Results The study cohort included 777 RA patients, mean age 58.72 (±12.37) yrs, 84.4% women, mean RA duration 14.08 (±8.33) yrs, 77.1% retired, treated with etanercept (30.6%), adalimumab (22.7%), infliximab (original 6.3%, biosimilars 0.7%), rituximab (26.3%) with a mean treatment duration 174.90 (±143.40) weeks; 27.3% used steroids (20.2% with <7.5mg daily); mean current DAS28 score = 3.66 (±1.52), mean delta DAS28 = 0.13 (±1.28), mean SDAI = 14.27 (±13.79), mean HAQ score = 1.14 (±0.64), mean EQ5D = 0.61±0.31. There was a strong positive correlation between HAQ score and DAS28, as well as SDAI: r=0.5 (p<0.001) and a negative association between HAQ and EQ5D: r= -0.6 (p<0.001). Utility score showed a strong negative association with DAS28 and with SDAI: r= -0.7 (p<0.001), whereas disease activity dynamics (delta DAS28 for the last 6 months) had a poor negative association with EQ5D: r= -0.2 (p<0.01), but not with HAQ. Patient global assessment (PGA) on disease activity had a significant association both with HAQ (r=0.6, p<0.001) and EQ5D (r= -0.6, p<0.01). Analyzing distribution of EQ5D and HAQ in DAS28 categories, there was a significant difference between categories (p<0.001); for EQ5D-DAS28: <2.6 = 0.81 (±0.19), 2.6–3.2 = 0.68 (±0.17), 3.2–5.1 = 0.63 (±0.18), >5.1 = 0.16 (±.38); for HAQ-DAS28: <2.6 = 0.73 (±0.57), 2.6–3.2 = 0.98 (±0.5), 3.2–5.1 = 1.25 (±0.52), >5.1 = 1.76 (±0.56). Steroids use belongs to more active disease; doses >7.5 mg/day represent a cutoff for patients with severe disease activity [HDA]. Disease duration had not any influence on EQ5D, HAQ or DAS28, as well as all other factors (age, sex, residency, education, work status).
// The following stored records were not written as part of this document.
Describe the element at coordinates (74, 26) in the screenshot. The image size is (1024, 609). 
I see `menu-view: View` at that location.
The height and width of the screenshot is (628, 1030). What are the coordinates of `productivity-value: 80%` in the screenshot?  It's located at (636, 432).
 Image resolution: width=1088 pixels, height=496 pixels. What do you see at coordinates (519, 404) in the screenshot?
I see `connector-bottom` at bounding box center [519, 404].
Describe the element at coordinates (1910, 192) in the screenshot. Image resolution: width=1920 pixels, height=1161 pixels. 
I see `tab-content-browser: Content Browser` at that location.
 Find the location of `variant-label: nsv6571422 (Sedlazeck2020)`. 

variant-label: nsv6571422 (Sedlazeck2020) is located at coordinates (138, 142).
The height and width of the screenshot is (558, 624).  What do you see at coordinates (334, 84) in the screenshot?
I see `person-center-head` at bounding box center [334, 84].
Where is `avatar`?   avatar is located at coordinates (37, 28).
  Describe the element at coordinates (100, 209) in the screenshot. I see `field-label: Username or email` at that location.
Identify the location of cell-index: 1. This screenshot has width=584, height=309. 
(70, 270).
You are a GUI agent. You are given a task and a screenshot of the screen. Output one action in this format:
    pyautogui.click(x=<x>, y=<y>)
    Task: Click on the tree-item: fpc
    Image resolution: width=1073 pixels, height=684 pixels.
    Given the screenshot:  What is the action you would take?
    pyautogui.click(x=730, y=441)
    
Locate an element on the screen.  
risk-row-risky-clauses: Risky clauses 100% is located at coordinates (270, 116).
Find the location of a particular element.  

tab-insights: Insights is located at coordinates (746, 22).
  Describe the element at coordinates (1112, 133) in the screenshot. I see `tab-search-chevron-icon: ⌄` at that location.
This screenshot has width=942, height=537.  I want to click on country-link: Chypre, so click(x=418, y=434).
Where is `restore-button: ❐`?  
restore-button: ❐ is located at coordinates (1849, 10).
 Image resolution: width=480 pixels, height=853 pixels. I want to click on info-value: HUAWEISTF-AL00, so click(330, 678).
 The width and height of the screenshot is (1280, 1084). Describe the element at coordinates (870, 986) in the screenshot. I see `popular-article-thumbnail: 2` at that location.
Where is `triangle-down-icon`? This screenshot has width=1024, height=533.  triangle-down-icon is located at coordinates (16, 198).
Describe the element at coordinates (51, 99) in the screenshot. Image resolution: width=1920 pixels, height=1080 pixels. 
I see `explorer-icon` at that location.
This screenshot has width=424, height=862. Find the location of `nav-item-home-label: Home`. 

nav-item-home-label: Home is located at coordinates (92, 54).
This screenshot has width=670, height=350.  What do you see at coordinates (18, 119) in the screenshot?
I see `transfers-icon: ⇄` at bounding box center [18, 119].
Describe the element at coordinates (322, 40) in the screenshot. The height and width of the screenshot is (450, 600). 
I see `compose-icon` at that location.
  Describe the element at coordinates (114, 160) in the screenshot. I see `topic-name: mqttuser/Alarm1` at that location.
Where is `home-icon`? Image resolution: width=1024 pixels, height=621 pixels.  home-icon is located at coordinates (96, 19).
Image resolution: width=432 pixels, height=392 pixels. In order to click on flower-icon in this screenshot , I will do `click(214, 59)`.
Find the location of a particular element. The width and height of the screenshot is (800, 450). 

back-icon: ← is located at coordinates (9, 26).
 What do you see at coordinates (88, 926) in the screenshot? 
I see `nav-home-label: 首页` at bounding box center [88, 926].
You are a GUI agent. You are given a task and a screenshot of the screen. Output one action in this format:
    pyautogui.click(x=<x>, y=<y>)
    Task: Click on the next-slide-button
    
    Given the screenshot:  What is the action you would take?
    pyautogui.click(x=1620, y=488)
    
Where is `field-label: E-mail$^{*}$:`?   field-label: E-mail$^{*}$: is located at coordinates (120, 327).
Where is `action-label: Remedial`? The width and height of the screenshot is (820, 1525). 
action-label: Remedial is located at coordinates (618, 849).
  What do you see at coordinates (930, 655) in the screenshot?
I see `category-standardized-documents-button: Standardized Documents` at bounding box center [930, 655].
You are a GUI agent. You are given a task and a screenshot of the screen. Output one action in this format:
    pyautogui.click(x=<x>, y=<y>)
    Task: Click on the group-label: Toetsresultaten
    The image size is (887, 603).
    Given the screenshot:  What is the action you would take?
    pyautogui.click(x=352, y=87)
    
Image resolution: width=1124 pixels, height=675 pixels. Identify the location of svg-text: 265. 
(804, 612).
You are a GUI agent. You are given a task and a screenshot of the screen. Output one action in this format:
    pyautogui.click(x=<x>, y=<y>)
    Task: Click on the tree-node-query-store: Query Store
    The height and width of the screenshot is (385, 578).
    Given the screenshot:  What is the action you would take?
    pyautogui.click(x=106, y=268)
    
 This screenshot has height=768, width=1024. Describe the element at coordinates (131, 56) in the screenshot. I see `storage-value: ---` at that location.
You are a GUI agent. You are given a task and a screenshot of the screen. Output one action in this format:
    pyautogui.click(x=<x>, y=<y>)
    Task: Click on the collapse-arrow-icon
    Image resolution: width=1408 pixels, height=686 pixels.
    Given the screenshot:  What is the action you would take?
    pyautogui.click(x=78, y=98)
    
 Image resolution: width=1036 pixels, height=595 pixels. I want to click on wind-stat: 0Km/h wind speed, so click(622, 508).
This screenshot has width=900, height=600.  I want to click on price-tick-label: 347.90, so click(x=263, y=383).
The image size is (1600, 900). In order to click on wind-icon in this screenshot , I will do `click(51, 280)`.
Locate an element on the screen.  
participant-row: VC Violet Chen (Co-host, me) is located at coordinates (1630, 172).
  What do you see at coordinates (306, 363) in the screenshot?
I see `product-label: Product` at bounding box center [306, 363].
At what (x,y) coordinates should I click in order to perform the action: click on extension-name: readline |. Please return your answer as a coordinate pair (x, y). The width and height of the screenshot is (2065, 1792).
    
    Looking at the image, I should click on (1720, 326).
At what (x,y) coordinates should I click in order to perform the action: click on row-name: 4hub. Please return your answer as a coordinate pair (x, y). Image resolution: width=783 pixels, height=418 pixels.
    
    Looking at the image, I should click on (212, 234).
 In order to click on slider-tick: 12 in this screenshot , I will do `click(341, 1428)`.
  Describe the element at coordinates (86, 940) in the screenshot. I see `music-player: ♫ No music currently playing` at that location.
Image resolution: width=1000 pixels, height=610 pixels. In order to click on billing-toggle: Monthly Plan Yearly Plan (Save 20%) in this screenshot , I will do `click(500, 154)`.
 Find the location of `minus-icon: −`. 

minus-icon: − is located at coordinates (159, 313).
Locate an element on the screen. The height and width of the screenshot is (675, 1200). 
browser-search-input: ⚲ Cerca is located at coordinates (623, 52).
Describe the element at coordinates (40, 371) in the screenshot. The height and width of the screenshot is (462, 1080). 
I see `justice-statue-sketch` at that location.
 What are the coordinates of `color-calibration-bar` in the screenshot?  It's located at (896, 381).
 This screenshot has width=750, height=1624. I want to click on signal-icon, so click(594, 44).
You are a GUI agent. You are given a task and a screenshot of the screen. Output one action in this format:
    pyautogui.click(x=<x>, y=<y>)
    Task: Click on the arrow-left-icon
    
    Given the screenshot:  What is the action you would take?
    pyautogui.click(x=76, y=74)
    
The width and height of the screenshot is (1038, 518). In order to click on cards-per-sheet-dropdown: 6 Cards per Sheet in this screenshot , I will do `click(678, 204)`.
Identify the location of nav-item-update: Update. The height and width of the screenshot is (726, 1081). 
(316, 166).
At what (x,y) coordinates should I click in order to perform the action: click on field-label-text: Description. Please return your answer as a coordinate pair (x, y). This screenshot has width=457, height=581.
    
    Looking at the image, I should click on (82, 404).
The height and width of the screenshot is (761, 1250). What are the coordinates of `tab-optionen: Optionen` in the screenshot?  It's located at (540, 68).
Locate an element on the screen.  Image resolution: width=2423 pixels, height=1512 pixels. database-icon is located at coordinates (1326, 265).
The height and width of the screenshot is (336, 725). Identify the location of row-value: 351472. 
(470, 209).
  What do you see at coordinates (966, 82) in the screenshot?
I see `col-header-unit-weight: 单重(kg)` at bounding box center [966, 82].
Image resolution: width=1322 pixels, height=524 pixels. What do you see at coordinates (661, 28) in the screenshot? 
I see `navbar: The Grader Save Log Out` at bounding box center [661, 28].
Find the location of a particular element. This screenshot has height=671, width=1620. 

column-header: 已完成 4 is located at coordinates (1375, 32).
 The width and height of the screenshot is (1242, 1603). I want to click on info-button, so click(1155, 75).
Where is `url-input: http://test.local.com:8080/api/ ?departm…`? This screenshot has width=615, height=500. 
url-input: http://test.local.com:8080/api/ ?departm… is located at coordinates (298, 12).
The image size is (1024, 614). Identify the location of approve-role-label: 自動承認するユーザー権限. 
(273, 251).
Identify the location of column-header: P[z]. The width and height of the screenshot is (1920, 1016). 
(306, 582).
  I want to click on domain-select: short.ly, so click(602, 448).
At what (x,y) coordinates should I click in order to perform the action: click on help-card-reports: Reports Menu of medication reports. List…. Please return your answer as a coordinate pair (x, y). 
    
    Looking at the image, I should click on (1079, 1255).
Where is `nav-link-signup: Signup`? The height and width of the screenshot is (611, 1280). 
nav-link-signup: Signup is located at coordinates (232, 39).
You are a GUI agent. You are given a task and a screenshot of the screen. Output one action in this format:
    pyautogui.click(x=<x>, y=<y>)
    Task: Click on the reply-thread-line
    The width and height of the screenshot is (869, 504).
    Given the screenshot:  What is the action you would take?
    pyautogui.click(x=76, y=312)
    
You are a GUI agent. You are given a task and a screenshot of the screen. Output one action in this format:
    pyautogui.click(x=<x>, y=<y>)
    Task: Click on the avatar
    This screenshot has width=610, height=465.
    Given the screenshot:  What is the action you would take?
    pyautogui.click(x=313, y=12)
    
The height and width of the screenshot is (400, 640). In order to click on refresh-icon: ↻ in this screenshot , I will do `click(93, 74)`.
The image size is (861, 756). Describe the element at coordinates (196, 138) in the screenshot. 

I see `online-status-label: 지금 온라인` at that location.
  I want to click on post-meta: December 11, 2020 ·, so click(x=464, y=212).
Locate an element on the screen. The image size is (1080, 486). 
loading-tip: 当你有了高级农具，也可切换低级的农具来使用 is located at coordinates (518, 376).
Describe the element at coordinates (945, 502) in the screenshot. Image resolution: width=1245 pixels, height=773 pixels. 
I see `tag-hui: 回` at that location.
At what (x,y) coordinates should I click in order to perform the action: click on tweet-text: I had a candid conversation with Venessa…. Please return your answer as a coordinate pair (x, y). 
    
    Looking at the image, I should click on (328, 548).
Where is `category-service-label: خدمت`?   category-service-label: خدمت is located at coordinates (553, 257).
Conclusions Disease activity influences the patient well-being and functionality. Considering the dynamics of disease activity over time and the fluctuating values of utility and HAQ score within DAS28 categories, analyzing treatment efficacy from a combined perspective may be helpful in evaluating the time trends on achieving and maintaining the therapeutic goals.